Hey folks, (chiming in very late here...)
>> I think, if you want to build a uAPI for notification of MR
>> break, then you need show how it fits into the above software model:
>> - How it can be hidden in a RDMA specific library
> So, here's a strawman can ibv_poll_cq() start returning ibv_wc_status
> == IBV_WC_LOC_PROT_ERR when file coherency is lost. This would make
> the solution generic across DAX and non-DAX. What's you're feeling for
> how well applications are prepared to deal with that status return?
Stuffing an entry into the CQ is difficult. The CQ is in user memory
and it is DMA'd from the HCA for several pieces of hardware, so the
kernel can't just stuff something in there. It can be done
with HW support by having the HCA DMA it via an exception path or
something, but even then, you run into questions like CQ overflow and
accounting issues since it is not ment for this.
But why should the kernel ever need to mangle the CQ? if a lease break
would deregister the MR the device is expected to generate remote
protection errors on its own.
And in that case, I think we need a query mechanism rather an event
mechanism so when the application starts seeing protection errors
it can query the relevant MR (I think most if not all devices have that
information in their internal completion queue entries).
So, you need a side channel of some kind, either in certain drivers or
>> - How lease break can be done hitlessly, so the library user never
>> needs to know it is happening or see failed/missed transfers
I agree that the application should not be aware of lease breakages, but
seeing failed transfers is perfectly acceptable given that an access
violation is happening (my assumption is that failed transfers are error
completions reported in the user completion queue). What we need to have
is a framework to help user-space to recover sanely, which is to query
what MR had the access violation, restore it, and re-establish the queue
> iommu redirect should be hit less and behave like the page cache case
> where RDMA targets pages that are no longer part of the file.
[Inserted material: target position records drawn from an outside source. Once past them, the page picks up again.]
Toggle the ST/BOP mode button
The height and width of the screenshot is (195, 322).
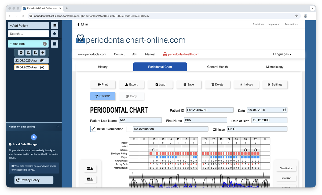(x=103, y=96)
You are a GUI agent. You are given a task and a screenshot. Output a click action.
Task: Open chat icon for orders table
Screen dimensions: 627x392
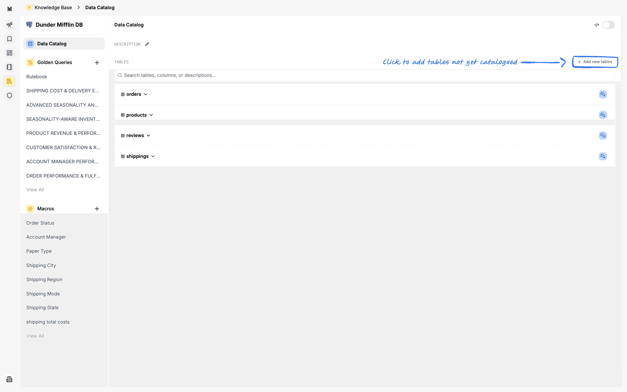click(x=603, y=94)
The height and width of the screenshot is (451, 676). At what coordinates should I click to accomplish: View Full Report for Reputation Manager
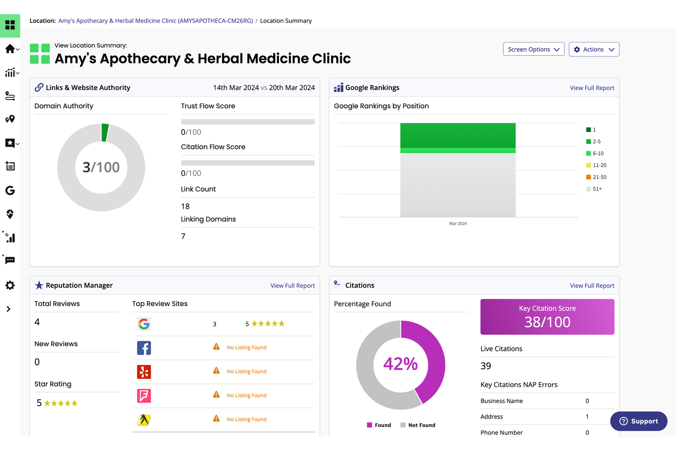coord(293,285)
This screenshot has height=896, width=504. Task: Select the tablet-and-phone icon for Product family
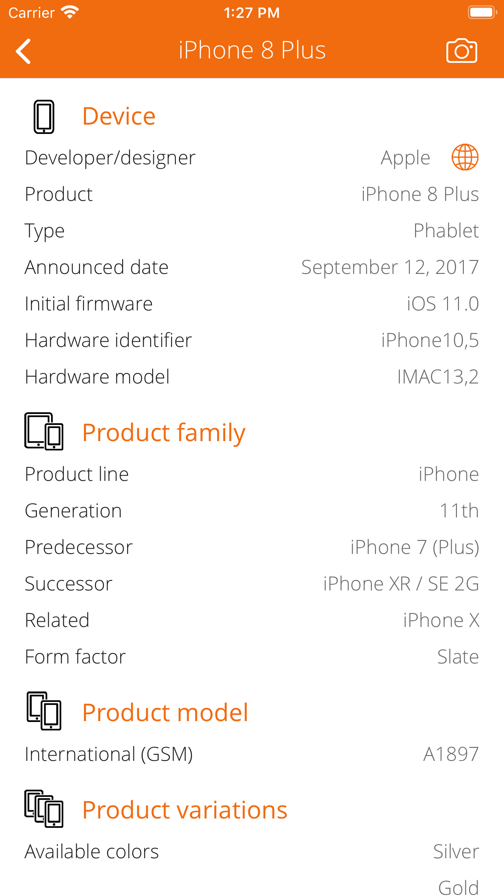(x=44, y=431)
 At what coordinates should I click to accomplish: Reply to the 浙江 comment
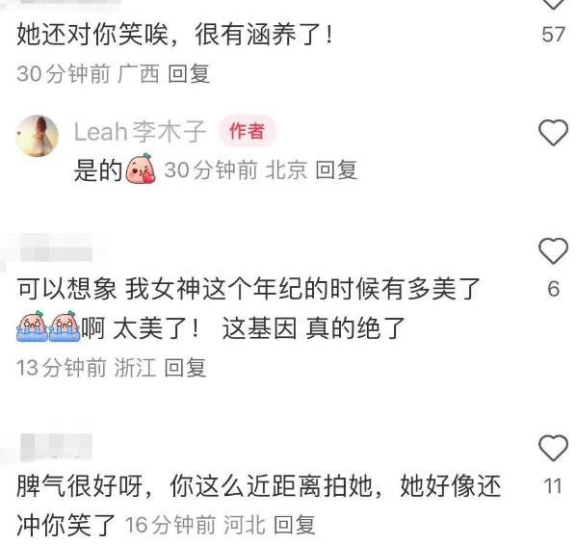185,367
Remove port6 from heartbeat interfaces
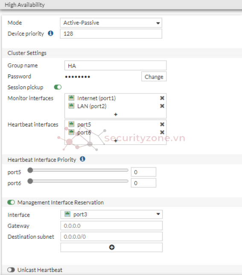Viewport: 242px width, 275px height. coord(162,132)
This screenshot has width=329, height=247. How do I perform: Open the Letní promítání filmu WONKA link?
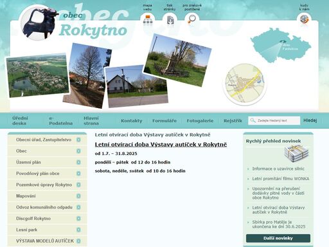281,179
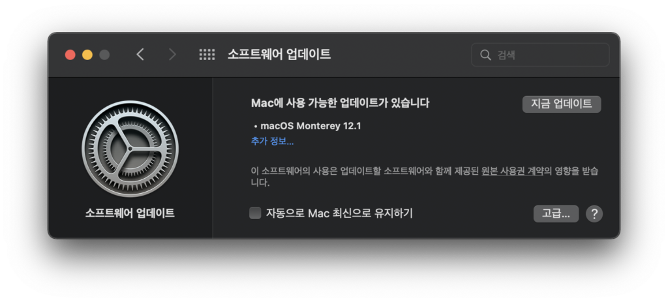Click the magnifying glass search icon
The height and width of the screenshot is (302, 668).
(485, 55)
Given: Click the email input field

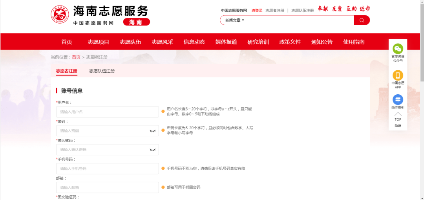Looking at the screenshot, I should pos(107,187).
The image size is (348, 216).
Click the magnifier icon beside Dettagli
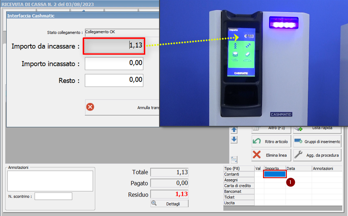point(153,203)
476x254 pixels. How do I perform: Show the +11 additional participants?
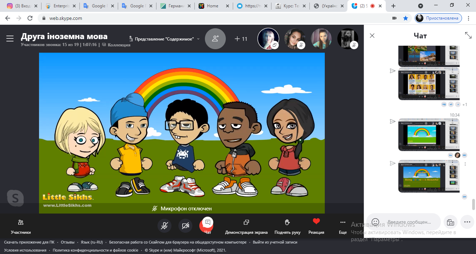point(241,39)
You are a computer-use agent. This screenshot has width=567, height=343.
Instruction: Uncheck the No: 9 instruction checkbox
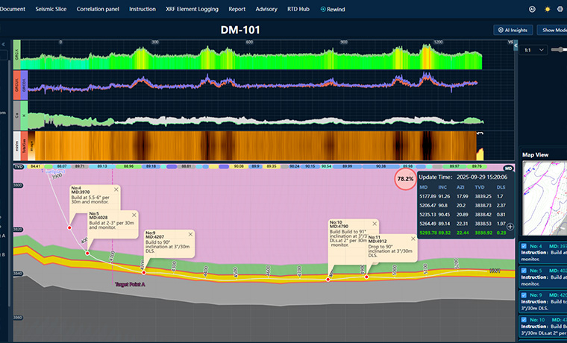tap(524, 295)
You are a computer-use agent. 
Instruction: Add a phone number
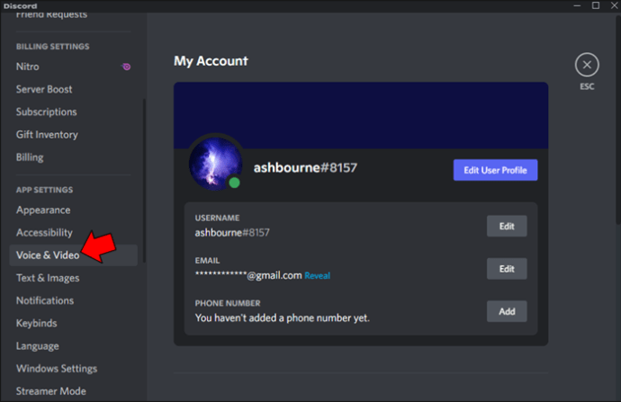click(x=507, y=311)
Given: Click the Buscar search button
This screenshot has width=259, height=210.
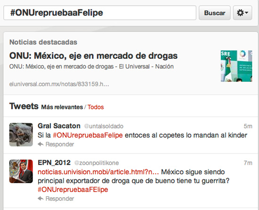Looking at the screenshot, I should click(215, 13).
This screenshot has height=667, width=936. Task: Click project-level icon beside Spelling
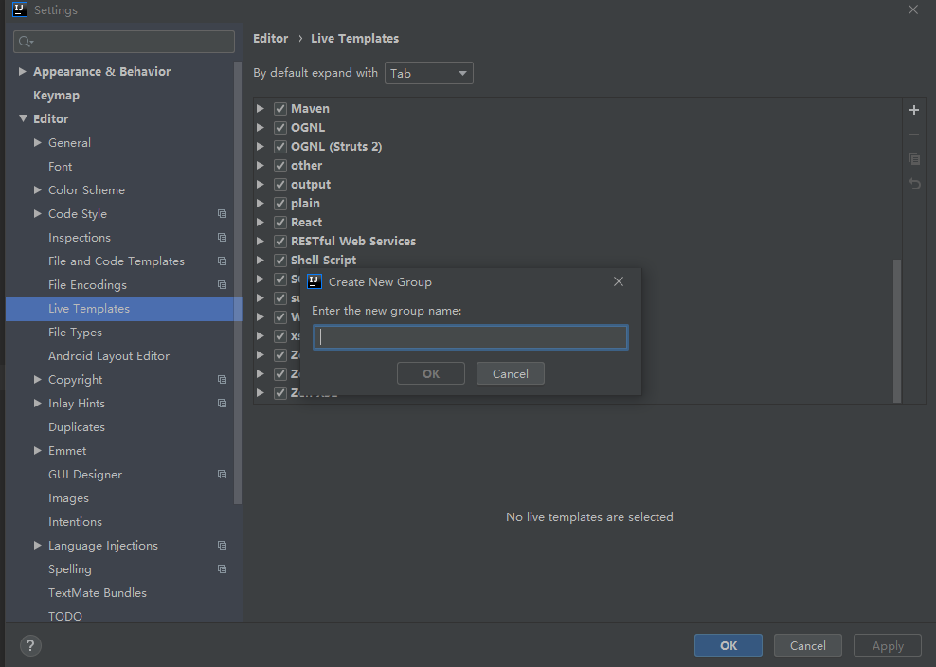[x=222, y=569]
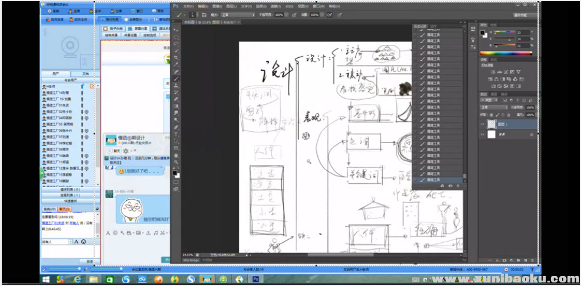Open the brush blending mode dropdown
Screen dimensions: 581x286
pos(234,14)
Yes, if the iommu can be fenced properly it sounds doable.
>> - Whatever fast path checking is needed does not kill performance
> What do you consider a fast path? I was assuming that memory
> registration is a slow path, and iommu operations are asynchronous so
> should not impact performance of ongoing operations beyond typical
> iommu overhead.
ibv_poll_cq() and ibv_post_send() would be a fast path.
Where this struggled before is in creating a side channel you also now
have to check that side channel, and checking it at high performance
is quite hard.. Even quiecing things to be able to tear down the MR
has performance implications on post send...
This is exactly why I think we should not have it, but instead give
building blocks to recover sanely from error completions...